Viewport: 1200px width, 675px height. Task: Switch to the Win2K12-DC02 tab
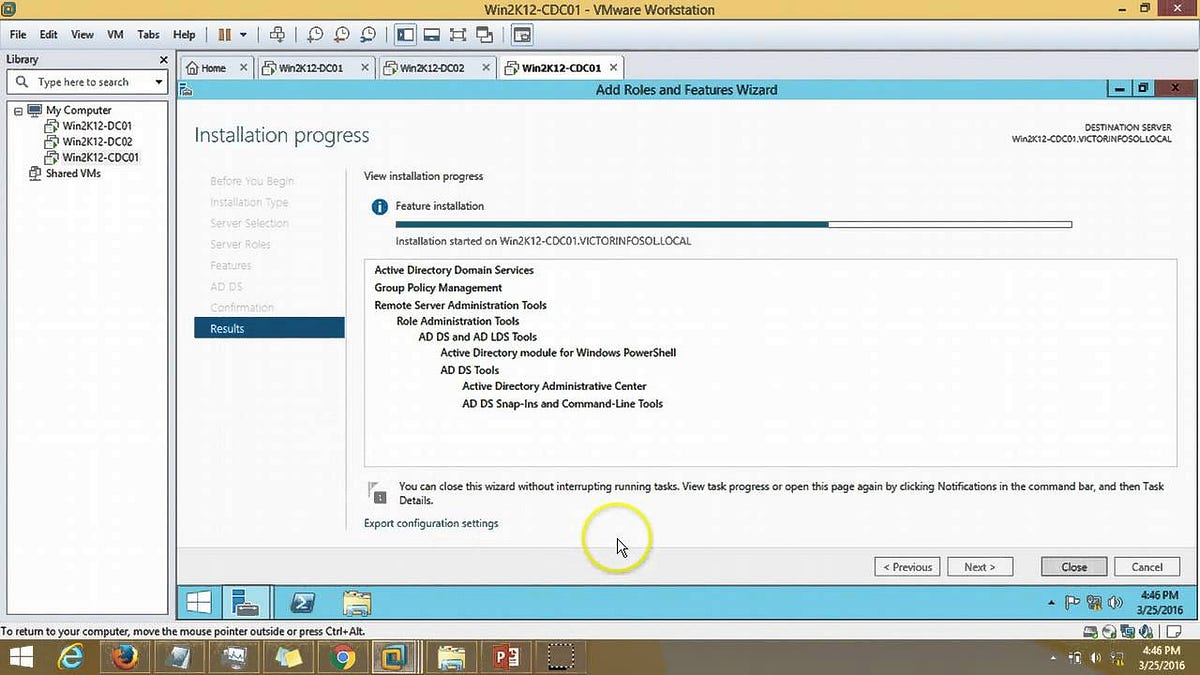[x=432, y=67]
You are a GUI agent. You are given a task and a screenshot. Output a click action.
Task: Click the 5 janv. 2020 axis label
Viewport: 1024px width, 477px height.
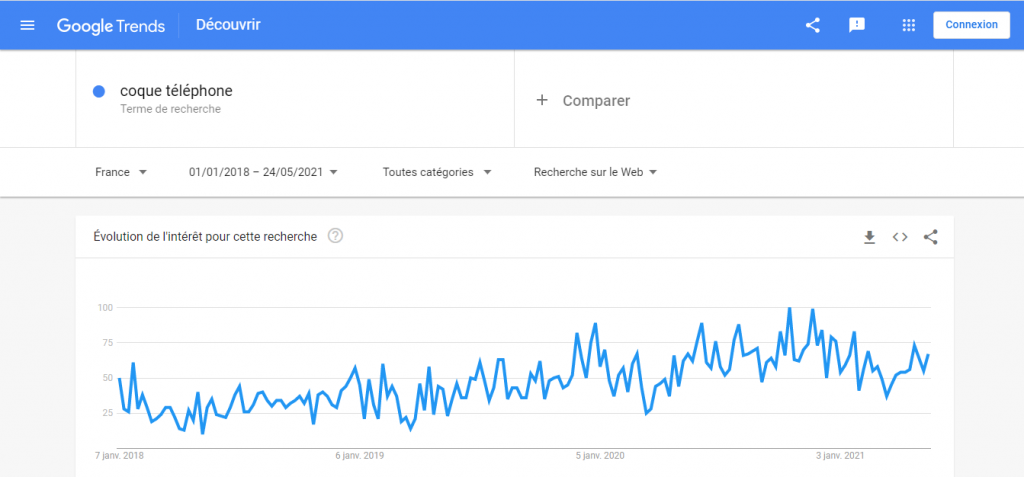pyautogui.click(x=600, y=456)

## Work instructions
In the lines above, substitute "Window" for every "Viewport" and reproduce them with nothing else altered, omitting the pictures.

## Response
Window: 1200px width, 675px height. Task: Switch to the Win2K12-DC02 tab
[x=432, y=67]
You are a GUI agent. You are given a task and a screenshot. Output a click action.
Task: Click the 5 janv. 2020 axis label
Window: 1024px width, 477px height.
pyautogui.click(x=600, y=456)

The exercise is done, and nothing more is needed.